→ Requirement
The required result is the number of lines below that hold the word "pencil", stated without anything else.

→ Material provided
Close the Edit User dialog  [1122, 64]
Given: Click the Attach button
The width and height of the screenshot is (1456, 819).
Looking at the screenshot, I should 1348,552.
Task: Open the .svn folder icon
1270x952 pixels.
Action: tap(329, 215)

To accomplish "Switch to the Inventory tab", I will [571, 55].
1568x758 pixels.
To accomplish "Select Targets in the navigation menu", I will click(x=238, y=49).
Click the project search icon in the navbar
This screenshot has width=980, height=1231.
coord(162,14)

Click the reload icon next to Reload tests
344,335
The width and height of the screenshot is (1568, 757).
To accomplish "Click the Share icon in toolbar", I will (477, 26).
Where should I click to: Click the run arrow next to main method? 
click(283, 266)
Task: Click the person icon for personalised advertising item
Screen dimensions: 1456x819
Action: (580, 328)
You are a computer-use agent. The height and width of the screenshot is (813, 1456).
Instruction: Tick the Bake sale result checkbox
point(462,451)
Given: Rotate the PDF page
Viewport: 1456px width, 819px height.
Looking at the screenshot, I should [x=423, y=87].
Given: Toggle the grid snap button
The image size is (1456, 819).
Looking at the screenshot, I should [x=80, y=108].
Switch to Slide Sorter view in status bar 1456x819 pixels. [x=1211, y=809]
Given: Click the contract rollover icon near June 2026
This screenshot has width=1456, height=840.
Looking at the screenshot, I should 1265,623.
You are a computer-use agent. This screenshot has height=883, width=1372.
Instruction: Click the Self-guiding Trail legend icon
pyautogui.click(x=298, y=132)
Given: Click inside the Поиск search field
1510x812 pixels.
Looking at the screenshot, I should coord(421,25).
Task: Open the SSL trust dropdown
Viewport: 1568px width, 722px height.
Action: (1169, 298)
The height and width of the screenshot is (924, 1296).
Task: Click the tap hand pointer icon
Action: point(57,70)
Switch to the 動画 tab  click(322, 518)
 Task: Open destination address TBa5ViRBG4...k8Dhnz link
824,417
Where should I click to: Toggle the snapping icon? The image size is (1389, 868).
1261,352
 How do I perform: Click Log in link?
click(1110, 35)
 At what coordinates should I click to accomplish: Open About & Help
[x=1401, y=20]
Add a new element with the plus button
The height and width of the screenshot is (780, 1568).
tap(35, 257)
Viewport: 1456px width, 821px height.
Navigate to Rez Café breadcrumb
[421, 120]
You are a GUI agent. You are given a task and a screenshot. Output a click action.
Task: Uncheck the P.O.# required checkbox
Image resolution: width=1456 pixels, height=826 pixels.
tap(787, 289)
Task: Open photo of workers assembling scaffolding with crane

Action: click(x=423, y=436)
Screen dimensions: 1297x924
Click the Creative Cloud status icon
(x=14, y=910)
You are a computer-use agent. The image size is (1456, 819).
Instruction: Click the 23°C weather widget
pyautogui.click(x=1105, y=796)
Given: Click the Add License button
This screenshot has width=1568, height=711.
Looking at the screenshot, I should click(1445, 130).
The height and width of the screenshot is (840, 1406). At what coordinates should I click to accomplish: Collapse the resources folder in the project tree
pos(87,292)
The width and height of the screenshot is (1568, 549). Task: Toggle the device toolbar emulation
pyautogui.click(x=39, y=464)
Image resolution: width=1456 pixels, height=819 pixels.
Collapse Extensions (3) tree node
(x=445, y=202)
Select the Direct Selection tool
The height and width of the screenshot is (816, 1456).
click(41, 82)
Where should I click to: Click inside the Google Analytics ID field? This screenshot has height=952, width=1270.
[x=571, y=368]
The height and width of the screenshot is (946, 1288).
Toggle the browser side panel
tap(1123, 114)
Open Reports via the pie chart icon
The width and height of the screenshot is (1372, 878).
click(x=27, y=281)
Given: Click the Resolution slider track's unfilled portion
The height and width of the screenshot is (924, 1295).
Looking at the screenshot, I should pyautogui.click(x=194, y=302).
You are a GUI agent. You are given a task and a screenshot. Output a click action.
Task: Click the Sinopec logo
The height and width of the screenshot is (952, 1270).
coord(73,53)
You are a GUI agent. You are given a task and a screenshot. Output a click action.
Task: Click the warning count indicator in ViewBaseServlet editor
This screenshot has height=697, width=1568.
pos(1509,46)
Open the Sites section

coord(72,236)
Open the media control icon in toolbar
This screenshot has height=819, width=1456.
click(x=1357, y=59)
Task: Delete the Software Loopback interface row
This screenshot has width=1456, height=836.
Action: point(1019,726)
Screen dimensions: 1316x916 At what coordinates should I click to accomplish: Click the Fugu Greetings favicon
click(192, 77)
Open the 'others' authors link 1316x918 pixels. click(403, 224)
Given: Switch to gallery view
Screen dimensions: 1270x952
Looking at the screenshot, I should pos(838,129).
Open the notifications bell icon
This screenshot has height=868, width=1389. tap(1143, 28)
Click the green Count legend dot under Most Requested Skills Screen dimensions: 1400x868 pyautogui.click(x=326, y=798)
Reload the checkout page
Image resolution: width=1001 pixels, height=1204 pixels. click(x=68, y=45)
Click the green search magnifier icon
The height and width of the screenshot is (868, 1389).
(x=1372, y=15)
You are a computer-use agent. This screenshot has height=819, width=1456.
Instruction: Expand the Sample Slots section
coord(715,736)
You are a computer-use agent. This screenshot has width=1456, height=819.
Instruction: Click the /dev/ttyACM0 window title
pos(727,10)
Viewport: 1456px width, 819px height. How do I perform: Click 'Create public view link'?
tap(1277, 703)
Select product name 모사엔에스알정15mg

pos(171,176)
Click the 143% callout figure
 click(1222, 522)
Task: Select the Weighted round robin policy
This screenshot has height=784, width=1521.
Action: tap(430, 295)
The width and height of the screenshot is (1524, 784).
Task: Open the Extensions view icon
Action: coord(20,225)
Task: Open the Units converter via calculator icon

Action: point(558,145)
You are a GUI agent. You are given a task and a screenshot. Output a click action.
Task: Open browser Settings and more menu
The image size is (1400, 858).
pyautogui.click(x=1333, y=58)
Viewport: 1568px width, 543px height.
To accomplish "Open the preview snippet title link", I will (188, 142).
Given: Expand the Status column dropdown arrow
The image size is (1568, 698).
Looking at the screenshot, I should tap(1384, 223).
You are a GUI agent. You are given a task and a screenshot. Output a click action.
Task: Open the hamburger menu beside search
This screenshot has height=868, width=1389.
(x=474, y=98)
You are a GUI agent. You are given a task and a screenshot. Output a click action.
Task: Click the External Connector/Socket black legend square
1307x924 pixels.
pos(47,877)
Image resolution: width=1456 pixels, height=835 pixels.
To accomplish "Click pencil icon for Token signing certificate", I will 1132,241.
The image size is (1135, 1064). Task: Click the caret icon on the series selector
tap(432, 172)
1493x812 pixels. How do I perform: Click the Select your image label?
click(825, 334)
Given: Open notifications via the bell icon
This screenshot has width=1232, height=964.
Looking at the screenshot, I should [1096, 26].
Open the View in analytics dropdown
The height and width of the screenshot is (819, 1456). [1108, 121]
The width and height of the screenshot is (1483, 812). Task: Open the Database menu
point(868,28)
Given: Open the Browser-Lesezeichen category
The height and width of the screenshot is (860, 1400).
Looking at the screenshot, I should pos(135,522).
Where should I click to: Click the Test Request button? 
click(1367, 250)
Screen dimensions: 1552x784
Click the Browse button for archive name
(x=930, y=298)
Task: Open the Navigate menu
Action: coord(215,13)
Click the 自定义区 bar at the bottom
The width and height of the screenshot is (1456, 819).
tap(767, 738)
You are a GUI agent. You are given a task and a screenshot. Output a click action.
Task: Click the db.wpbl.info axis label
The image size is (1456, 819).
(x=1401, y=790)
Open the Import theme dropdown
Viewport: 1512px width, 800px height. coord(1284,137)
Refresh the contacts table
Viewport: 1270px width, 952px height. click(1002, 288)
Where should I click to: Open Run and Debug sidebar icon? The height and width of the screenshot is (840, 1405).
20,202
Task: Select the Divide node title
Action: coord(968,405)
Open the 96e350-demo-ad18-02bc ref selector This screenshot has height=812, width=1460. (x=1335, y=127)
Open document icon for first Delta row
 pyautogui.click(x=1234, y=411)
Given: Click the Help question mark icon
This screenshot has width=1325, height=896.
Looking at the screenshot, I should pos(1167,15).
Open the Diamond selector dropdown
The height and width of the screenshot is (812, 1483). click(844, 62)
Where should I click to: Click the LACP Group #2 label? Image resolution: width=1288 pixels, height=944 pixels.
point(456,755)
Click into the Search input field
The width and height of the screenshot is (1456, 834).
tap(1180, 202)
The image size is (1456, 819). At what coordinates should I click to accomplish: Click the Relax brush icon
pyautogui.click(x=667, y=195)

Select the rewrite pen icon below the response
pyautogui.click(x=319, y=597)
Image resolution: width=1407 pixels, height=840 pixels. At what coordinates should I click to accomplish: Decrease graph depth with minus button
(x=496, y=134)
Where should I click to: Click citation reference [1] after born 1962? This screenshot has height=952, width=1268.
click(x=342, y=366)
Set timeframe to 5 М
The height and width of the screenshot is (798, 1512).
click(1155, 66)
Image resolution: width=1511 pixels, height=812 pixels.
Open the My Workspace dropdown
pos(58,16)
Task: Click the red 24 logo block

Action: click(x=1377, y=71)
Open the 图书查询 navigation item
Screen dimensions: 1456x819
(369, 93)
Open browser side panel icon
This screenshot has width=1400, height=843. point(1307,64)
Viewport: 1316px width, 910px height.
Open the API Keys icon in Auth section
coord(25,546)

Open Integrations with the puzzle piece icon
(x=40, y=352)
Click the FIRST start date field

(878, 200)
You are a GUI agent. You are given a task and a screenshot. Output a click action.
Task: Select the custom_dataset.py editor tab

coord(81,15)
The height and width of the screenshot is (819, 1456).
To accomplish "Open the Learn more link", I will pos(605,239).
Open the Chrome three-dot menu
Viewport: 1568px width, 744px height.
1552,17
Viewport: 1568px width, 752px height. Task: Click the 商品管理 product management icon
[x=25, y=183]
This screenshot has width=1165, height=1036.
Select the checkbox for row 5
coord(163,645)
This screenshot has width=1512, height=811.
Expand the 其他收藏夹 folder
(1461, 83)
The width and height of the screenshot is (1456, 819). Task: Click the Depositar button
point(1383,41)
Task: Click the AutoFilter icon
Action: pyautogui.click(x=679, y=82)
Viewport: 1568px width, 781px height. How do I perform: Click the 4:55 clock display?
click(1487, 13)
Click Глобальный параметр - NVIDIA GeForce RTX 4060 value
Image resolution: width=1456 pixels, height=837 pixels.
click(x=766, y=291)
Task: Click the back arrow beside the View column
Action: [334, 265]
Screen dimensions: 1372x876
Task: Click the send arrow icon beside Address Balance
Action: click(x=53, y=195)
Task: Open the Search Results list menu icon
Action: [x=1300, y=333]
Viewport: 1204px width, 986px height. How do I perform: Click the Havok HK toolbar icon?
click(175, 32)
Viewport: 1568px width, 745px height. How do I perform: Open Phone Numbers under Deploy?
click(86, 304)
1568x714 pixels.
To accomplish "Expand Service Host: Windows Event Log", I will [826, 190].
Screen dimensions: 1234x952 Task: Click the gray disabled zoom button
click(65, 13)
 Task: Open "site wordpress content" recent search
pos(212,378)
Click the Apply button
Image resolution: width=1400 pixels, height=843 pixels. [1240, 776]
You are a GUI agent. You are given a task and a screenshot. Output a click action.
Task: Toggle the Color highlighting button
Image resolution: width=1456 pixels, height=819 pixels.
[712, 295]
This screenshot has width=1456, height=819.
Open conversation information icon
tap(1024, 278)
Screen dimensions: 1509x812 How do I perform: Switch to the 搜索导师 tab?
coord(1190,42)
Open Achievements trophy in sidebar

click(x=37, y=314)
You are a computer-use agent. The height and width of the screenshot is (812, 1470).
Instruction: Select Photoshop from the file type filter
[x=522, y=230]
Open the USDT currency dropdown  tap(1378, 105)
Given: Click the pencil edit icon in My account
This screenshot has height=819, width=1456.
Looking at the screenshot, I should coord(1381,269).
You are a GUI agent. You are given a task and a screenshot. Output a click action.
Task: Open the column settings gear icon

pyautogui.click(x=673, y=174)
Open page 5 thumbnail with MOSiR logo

→ Solution for this task
2